As the temperatures moved toward 100 degrees in Phoenix, panelists at Sunday’s inaugural Wealth/Stack conference said deal-making in the advisory space is hot and getting hotter.
“There is an unprecedented level of activity,” said FP Transitions President David Grau, and not just for large deals. Firms with assets of $4 billion or less are also active in the marketplace.
“More people are contemplating selling what they built,” Grau said to a crowd of about 700 advisors and other guests. This month, FP Transitions has worked on about $40 million worth of sales and expects to see 20 transitions, he added.
“The buyers are lined up deep and have bank financing. Five years ago, there was no such thing,” Grau explained. “Now, everyone’s talking to banks.”

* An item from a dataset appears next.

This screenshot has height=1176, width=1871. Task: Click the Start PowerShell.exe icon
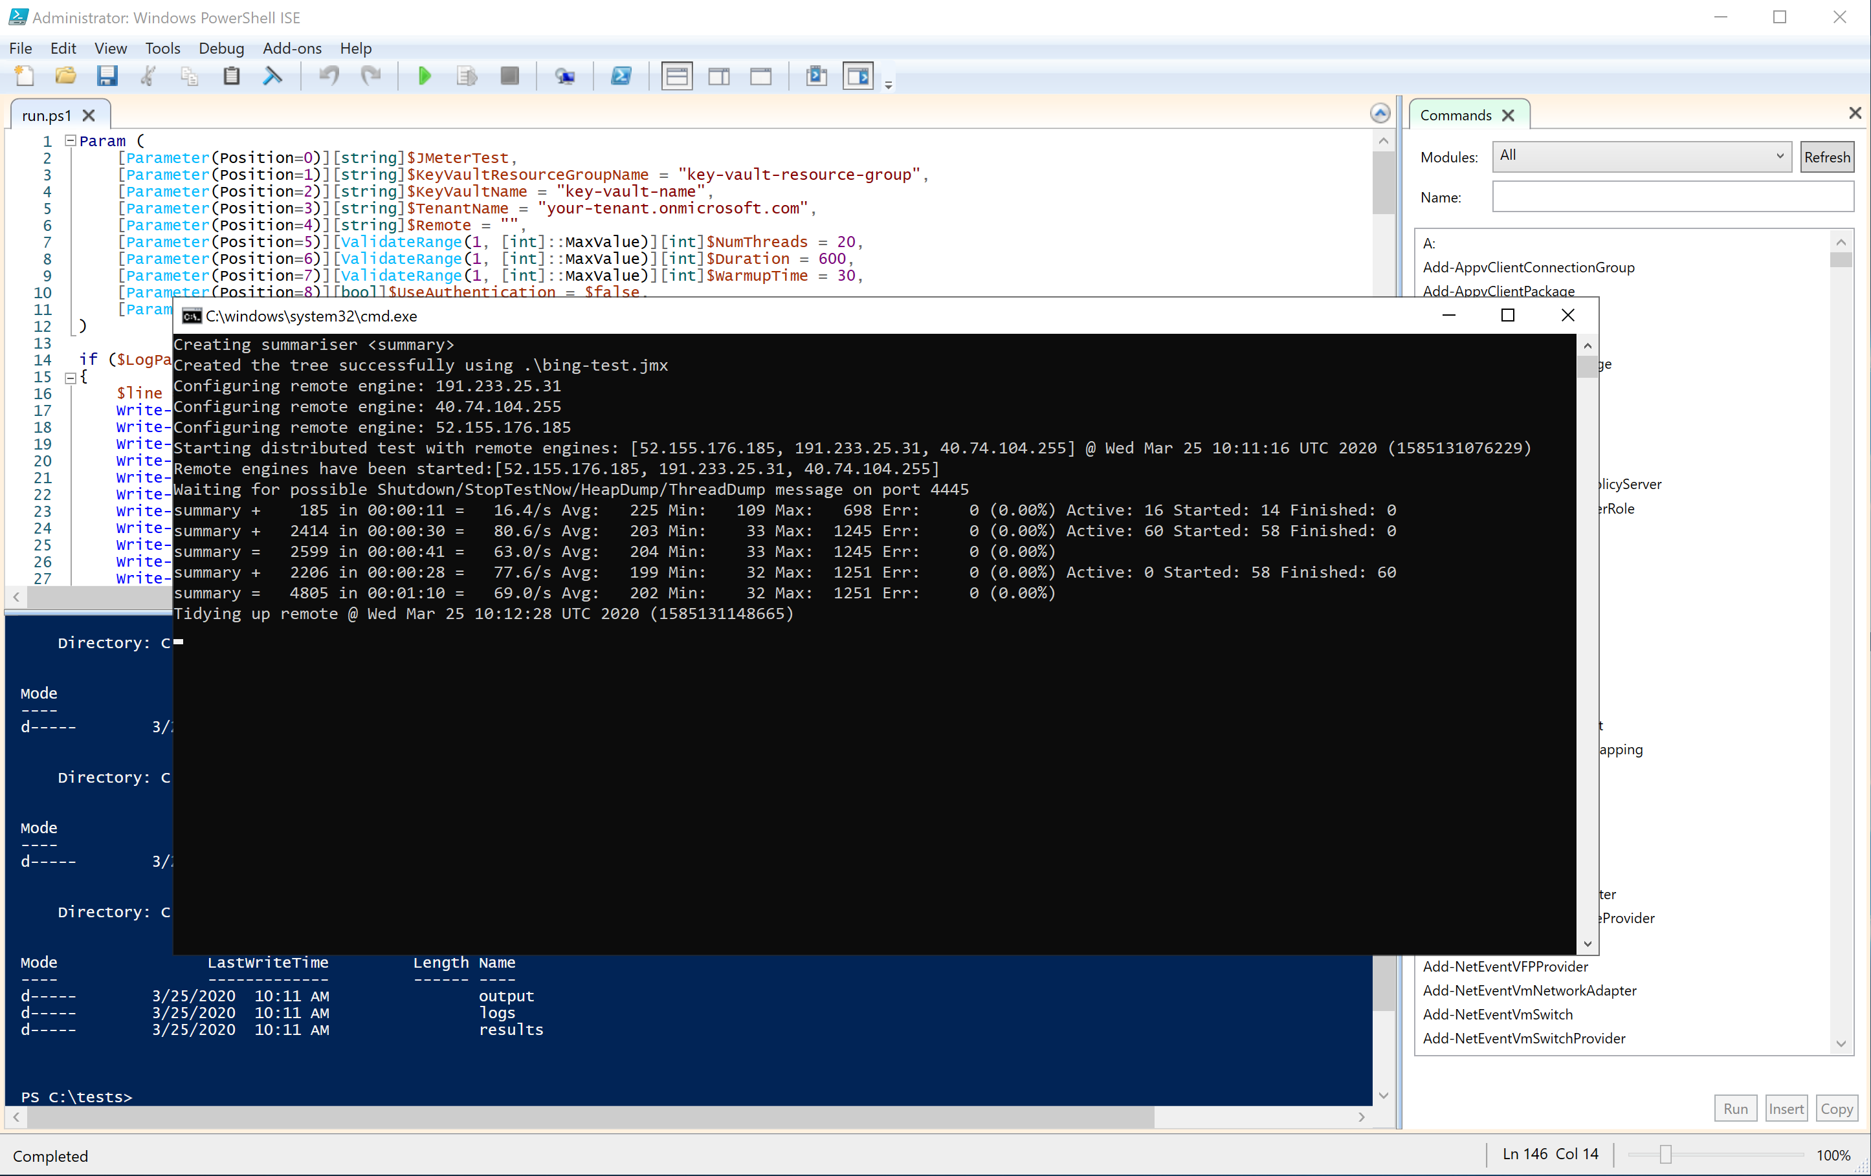coord(621,76)
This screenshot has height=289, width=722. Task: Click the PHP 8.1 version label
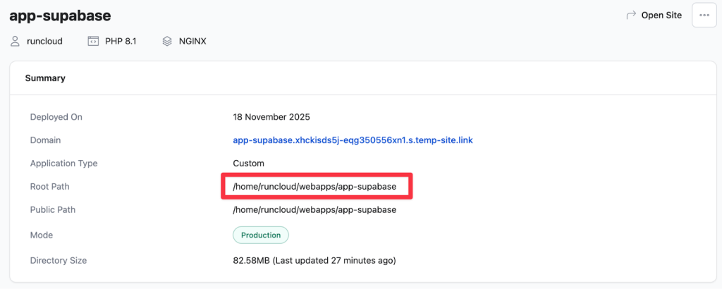point(121,41)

Ken Auspaker, a managing director of Evercore, says the wirehouse firms and large consolidating RIA platforms are providing financing, too. “There are lots of opportunities for RIAs.”
Let’s Make a Deal
Rather than focusing on what price they are paying, potential buyers should focus on other terms, Grau says: “Take valuation off the table. The seller’s going to win that. How about the transition plan to get 95% of clients over [to the buyer] and getting the payment and finance terms [you want]? Don’t worry over the price. It’s the [other] terms and taxes.”
As for succession planning, advisors need to get real, the panelists said.

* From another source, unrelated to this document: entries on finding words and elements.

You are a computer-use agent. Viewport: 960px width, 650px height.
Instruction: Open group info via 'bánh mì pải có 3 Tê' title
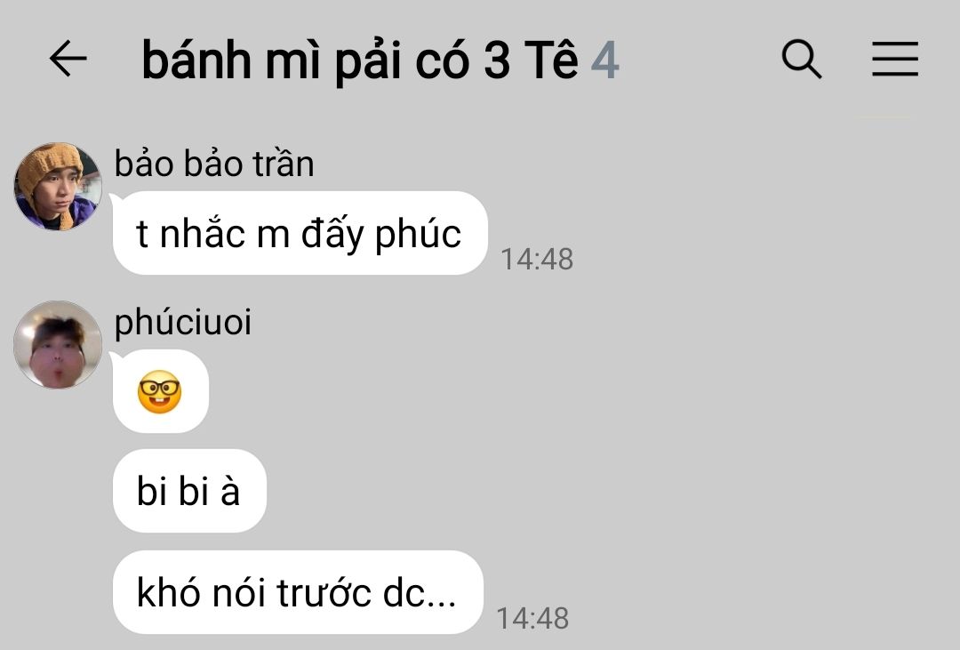pos(359,60)

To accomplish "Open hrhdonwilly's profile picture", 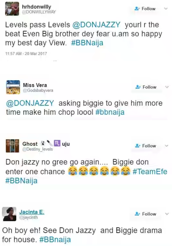I will (12, 9).
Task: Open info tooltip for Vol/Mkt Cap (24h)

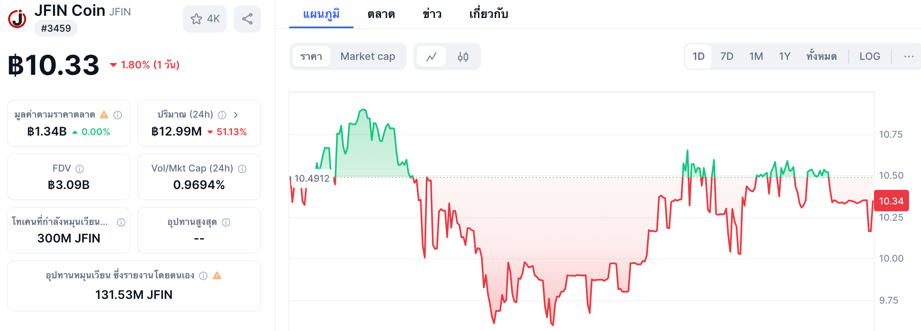Action: pos(242,168)
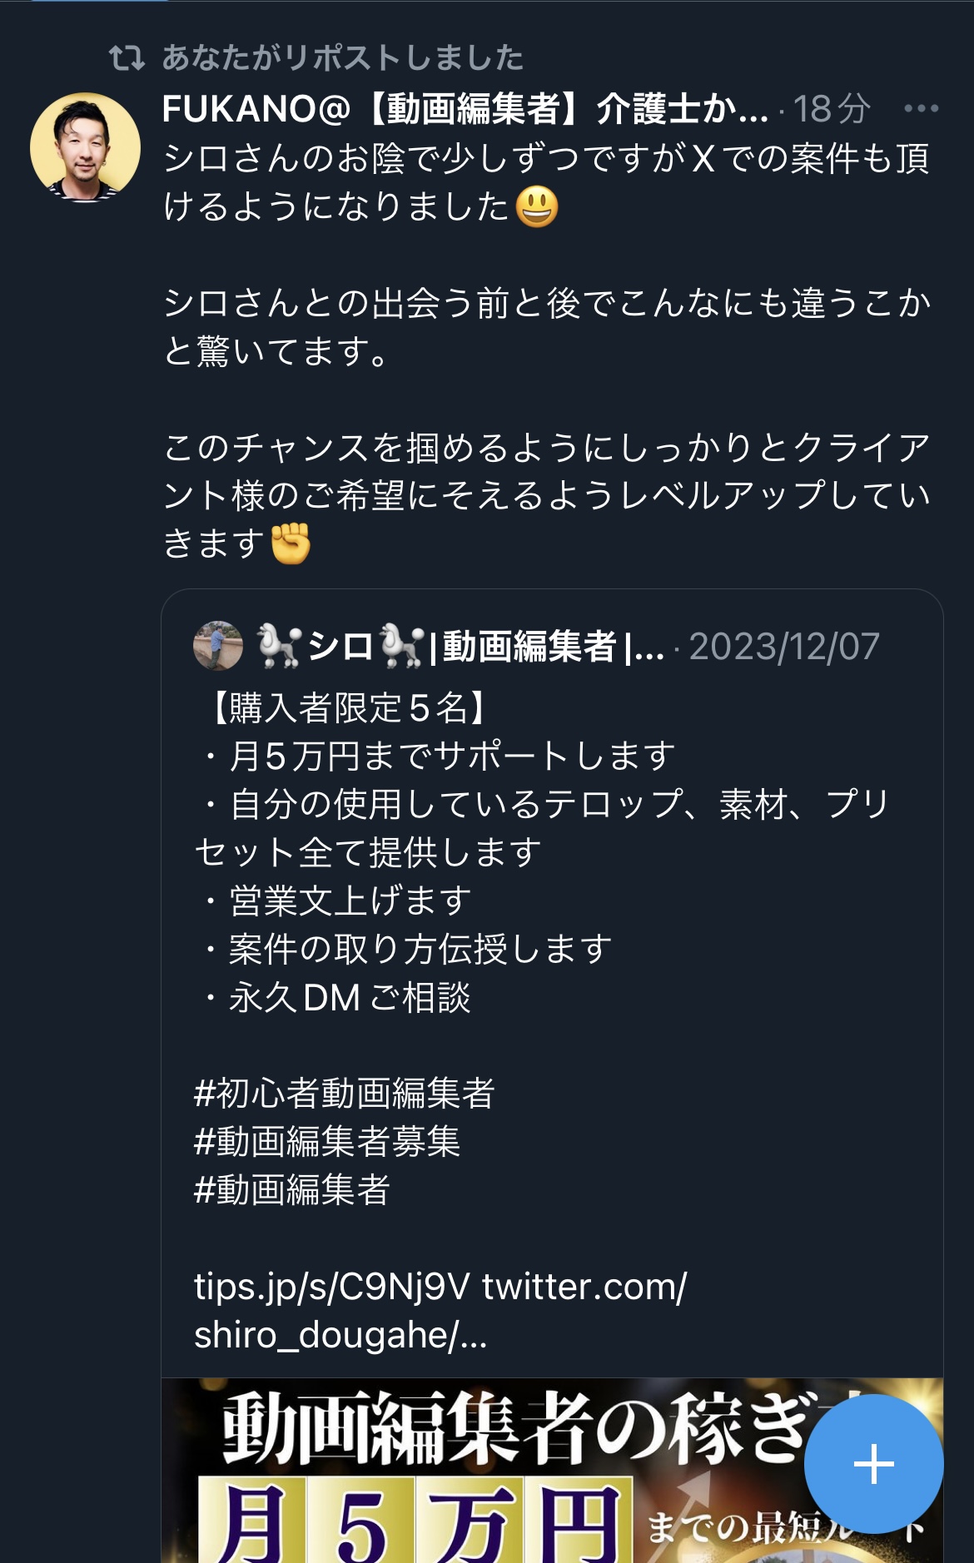Open FUKANO display name profile link
This screenshot has width=974, height=1563.
pyautogui.click(x=464, y=109)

“It’s great that there’s a bull market” for advisory-firm M&As, said Lake Avenue Financial CEO Alex Chalekian. “But you don’t want to wait until you have to make a move.”

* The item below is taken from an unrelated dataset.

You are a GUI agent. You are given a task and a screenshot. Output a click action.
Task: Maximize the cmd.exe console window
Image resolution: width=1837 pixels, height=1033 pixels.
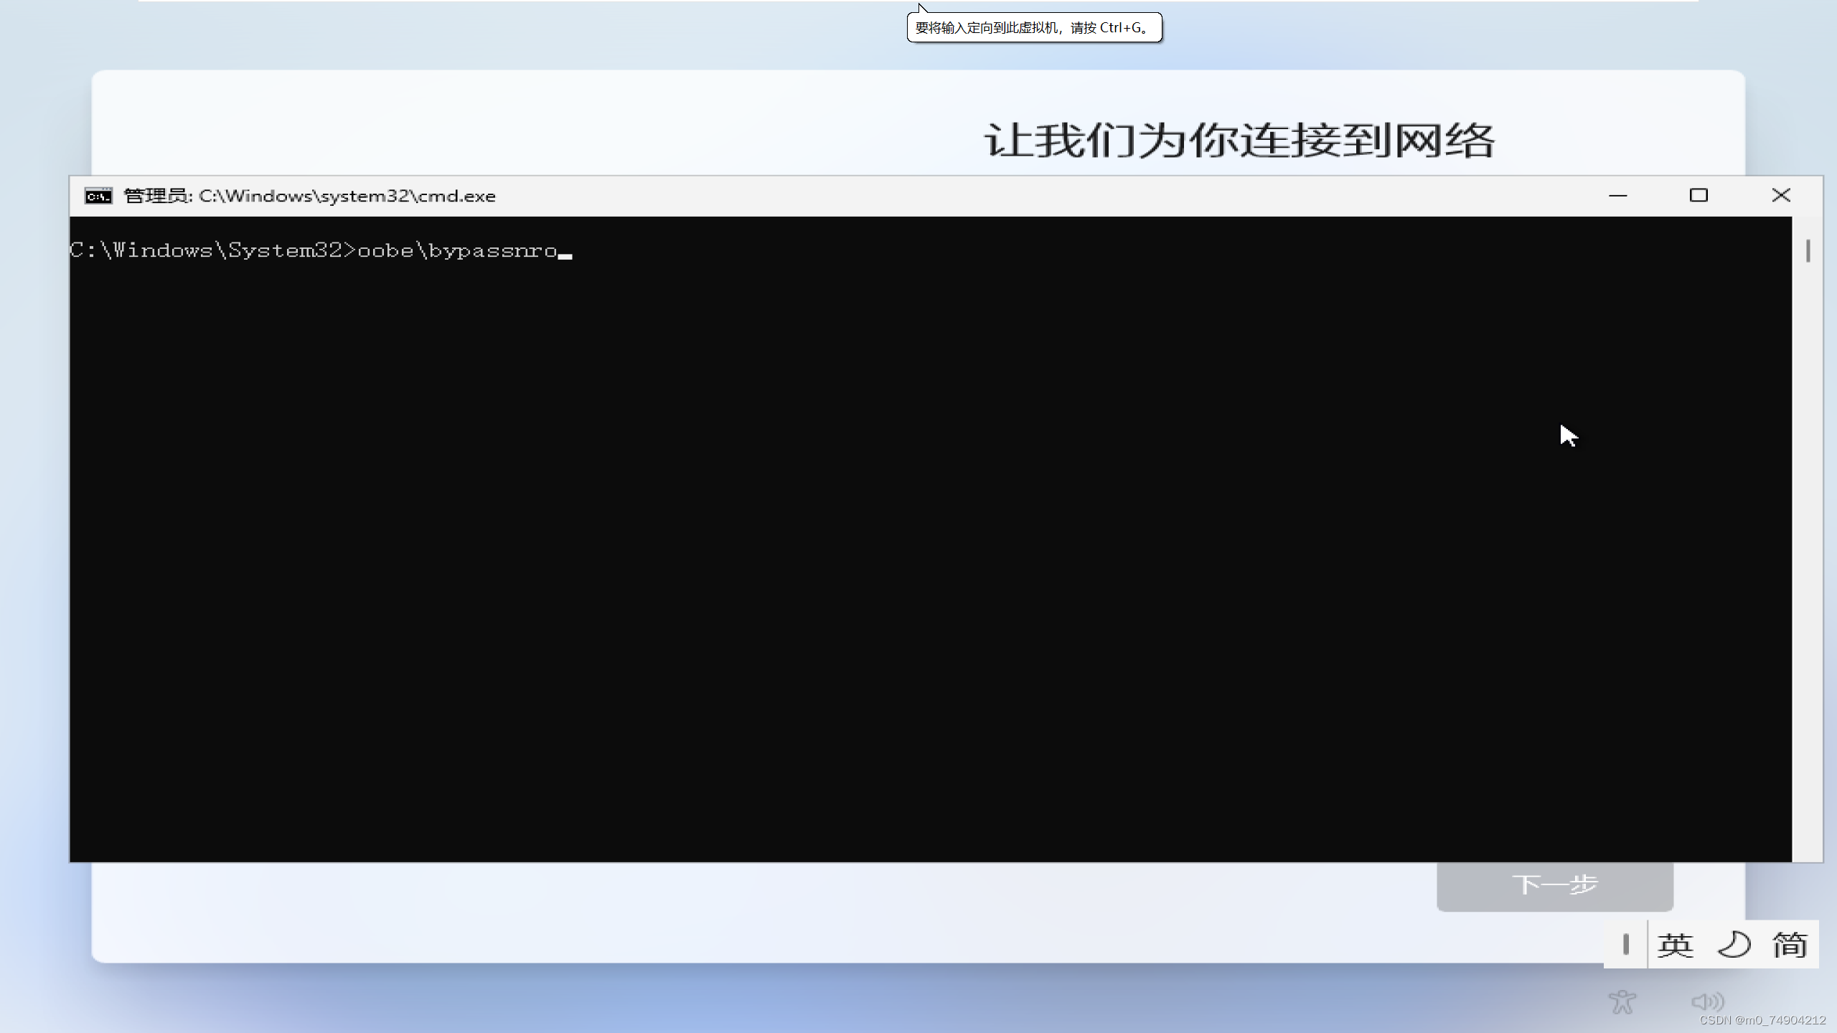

Grau explained: “Many advisors are thinking, ‘Someday when I leave, I will find out what the 85:1 [ratio of buyers to sellers] can bring me.’ But … only one in 10 will sell, not the rest.”
In order to sell, you have to build a practice that is sustainable, meaning it has a succession plan “that outlives you,” he said, “and that lives the length of your clients’ lifecycle.”